Step-by-step explanation:
Linux uses tasklets, a type of software interrupt, to manage interrupt-related activity efficiently and maintain system responsiveness. In Linux, when a hardware interrupt occurs, it is typically handled by a short hardware interrupt handler that minimizes the time the system is disrupted. The hardware interrupt handler's primary job is to quickly acknowledge and disable the interrupt and then defer the processing of the interrupt to a safer time.
Tasklets come into play as they are scheduled to run later, at a more convenient time, when the system is in a safer state to handle more extended processing tasks without causing significant delays or risking interrupt storms, where the system can get overwhelmed by interrupts.
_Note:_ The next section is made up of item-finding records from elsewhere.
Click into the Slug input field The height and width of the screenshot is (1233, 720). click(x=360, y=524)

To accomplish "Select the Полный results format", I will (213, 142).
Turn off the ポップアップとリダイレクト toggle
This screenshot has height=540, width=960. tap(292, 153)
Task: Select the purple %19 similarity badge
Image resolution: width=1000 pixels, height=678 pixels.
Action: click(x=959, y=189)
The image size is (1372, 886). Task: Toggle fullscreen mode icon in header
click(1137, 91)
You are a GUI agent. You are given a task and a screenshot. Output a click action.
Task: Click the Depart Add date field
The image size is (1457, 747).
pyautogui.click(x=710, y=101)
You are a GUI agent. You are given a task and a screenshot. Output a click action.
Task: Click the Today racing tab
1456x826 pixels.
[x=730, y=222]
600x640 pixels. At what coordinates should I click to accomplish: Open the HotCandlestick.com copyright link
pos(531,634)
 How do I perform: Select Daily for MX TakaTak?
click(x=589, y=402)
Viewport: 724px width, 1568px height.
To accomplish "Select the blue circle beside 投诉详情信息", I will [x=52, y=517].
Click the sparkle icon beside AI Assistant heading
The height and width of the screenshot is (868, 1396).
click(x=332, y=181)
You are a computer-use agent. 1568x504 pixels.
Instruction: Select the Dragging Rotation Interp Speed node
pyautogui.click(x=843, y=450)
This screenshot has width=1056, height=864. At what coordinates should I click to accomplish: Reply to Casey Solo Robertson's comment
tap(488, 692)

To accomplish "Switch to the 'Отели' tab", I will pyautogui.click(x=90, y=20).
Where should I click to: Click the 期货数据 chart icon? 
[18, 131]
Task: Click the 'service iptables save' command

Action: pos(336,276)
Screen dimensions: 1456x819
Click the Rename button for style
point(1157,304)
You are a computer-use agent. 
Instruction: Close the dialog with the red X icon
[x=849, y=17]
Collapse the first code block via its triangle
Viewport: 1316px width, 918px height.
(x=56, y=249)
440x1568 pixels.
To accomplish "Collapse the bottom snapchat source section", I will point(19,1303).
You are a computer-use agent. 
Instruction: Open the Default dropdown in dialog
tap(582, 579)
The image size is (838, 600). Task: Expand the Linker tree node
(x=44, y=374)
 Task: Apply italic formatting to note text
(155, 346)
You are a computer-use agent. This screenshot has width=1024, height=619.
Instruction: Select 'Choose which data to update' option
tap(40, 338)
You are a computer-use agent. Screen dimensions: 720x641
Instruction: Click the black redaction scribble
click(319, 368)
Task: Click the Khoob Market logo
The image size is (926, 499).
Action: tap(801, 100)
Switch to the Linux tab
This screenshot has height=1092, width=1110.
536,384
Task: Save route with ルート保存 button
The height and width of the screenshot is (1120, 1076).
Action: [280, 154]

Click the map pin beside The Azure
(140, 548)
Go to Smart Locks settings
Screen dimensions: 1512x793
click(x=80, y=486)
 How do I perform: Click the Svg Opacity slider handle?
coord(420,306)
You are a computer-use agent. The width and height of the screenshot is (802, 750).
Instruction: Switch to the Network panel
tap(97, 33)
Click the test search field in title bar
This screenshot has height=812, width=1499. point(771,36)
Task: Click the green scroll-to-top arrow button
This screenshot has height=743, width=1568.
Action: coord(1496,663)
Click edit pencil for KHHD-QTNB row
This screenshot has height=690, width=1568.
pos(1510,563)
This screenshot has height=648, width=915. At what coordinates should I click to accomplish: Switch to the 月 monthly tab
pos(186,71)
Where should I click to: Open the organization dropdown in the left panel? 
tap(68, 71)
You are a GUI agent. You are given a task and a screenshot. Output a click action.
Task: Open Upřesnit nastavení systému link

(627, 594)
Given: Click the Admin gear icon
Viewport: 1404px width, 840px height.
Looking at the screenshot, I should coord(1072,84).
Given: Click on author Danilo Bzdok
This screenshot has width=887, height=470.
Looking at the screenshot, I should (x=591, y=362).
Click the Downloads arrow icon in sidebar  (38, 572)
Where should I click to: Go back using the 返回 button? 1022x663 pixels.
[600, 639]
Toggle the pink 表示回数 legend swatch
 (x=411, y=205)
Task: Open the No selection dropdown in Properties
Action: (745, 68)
By deferring work to tasklets, Linux can handle multiple interrupts more efficiently, allowing quick responses to new interrupts and better overall system throughput.
Using tasklets also allows the kernel to balance the load better, prioritize tasks, and coalesce work, taking advantage of times when the system is less busy to perform non-critical interrupt processing. This method provides a mechanism for bottom halves, which are the components that handle the deferred work, to run at a lower priority, thus not blocking critical interrupt handling.